If you don’t have your own tent footprint, or you want a lower-cost option, you can always make a DIY footprint using a tarp or other waterproof materials! I’ve even seen people use large window wrap (basically extra large plastic wrap) as a tent footprint. The only downside to just using a tarp is that it is much heavier than a tent footprint (which weighs less than a pound typically). So if you’re backpacking, or trying to pack light, the extra weight that a tarp can add might not be the best option.
What does a tent footprint look like?
Tent footprints look pretty much like the walls of your tent – thin, waterproof fabric that is easy to fold up and put in a backpack. They also resemble tarps, though they aren’t quite as thick or “crinkly” as the blue tarps you often think of.
Here’s an example of a simple tent footprint, AKA “groundsheet”, from Amazon:
What’s the difference between a tent footprint and a tarp?
Speaking of tarps, why not just buy one of those instead of a tent footprint, which is often more expensive than a simple blue tarp? What’s the difference between tarps and footprints, anyway?

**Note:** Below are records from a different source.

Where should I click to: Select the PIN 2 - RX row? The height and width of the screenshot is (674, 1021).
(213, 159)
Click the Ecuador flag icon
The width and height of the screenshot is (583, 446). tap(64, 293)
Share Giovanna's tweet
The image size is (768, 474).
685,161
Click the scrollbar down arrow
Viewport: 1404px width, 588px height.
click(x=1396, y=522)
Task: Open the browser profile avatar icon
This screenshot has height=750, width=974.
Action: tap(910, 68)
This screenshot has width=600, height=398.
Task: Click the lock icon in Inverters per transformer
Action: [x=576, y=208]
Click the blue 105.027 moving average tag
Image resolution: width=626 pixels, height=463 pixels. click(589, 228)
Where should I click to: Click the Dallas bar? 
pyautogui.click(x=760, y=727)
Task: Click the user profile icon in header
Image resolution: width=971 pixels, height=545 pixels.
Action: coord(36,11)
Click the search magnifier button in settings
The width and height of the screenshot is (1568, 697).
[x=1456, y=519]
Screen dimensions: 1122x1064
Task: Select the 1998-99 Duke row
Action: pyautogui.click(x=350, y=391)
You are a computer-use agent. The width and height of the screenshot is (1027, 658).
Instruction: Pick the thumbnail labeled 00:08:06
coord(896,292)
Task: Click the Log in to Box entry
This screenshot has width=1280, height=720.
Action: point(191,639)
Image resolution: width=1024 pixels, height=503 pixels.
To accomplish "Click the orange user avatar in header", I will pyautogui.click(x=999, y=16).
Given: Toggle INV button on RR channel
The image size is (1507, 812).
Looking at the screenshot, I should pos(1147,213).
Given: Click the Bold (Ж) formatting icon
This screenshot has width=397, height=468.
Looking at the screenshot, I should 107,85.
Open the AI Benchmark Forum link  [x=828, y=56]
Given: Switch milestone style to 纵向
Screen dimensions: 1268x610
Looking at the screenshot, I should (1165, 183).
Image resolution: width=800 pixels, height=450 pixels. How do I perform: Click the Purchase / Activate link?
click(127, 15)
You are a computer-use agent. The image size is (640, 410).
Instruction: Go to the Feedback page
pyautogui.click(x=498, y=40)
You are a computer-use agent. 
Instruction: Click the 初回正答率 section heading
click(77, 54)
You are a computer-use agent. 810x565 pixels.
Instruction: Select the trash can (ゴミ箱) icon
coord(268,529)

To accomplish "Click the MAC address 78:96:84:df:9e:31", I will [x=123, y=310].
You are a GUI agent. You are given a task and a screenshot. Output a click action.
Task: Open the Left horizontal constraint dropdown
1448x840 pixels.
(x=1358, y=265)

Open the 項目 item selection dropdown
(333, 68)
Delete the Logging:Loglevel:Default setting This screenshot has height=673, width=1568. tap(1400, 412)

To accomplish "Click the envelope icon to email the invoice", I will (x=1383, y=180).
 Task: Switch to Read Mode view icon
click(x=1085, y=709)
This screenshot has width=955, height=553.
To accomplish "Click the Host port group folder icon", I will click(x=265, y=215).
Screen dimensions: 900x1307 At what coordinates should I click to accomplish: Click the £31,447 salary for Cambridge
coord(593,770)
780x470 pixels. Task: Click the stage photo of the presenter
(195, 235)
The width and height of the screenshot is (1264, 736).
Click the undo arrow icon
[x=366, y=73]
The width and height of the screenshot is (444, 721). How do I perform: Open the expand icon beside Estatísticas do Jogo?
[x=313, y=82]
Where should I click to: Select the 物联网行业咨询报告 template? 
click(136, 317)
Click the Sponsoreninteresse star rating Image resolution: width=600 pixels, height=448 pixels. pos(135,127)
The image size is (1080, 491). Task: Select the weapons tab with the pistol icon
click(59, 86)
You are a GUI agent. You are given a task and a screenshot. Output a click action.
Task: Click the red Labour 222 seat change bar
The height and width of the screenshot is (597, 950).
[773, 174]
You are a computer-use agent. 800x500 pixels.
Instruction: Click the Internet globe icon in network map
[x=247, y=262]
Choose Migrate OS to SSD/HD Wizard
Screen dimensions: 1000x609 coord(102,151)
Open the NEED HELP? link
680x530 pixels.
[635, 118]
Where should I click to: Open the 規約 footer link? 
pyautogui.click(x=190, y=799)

The biggest difference between a regular old tarp and a tent footprint is the fabric. Footprints are made with finely woven fabric that makes it easy to fold up and pack. My tent footprint is small enough that it fits in a quart Ziploc bag; try doing that with a blue tarp from Home Depot!
A groundsheet is so helpful in having a dry, reliable place to sleep. Tent footprints keep tents fresh, dry, and protected. With their low cost and easy setup, it’s without a doubt recommended that everyone uses a tent footprint!